Task instructions
Return each line of the rows below word for word, leaving out the pictures.

Pointing data for pages and screens
»»

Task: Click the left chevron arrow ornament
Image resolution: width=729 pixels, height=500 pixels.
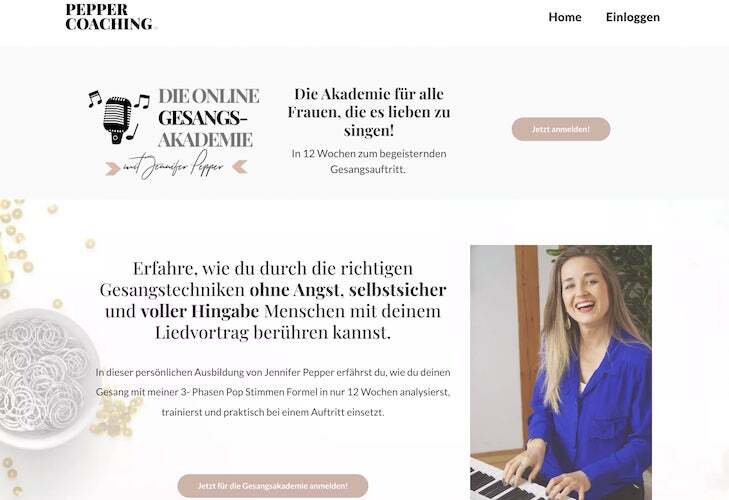Action: click(113, 169)
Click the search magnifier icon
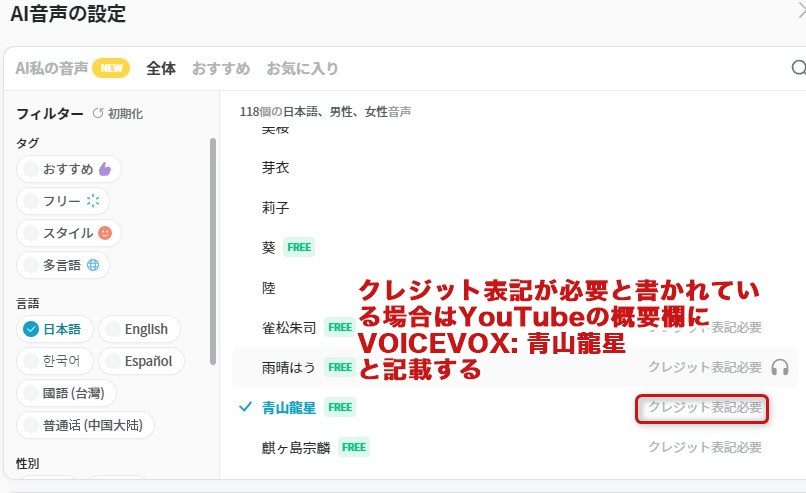806x493 pixels. tap(798, 69)
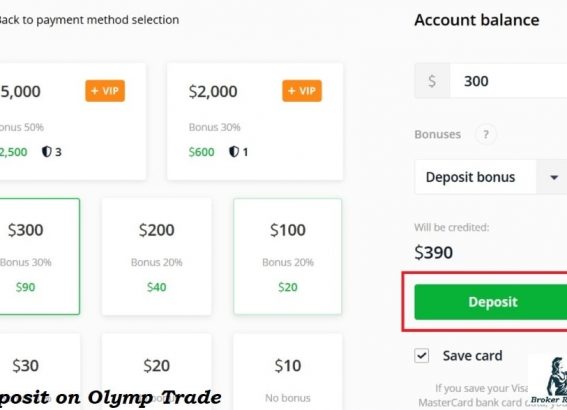Select the $200 deposit option
Image resolution: width=567 pixels, height=410 pixels.
(157, 256)
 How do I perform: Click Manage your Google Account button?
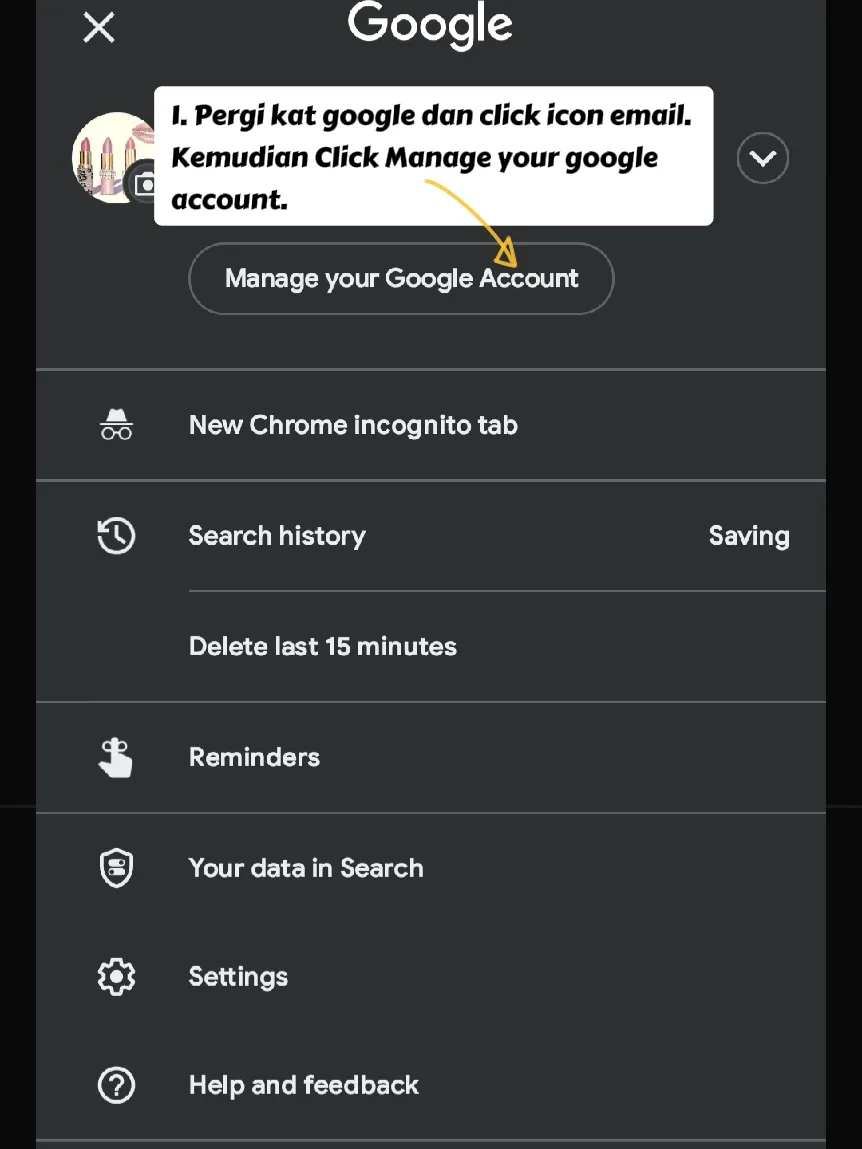point(401,278)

««

Answer for this exercise
Task: Click the left chevron arrow ornament
Image resolution: width=729 pixels, height=500 pixels.
Action: click(113, 169)
Click the search magnifier icon
806x493 pixels. tap(798, 69)
Select the $200 deposit option
Image resolution: width=567 pixels, height=410 pixels.
(157, 256)
 How do I perform: Click Manage your Google Account button?
point(401,278)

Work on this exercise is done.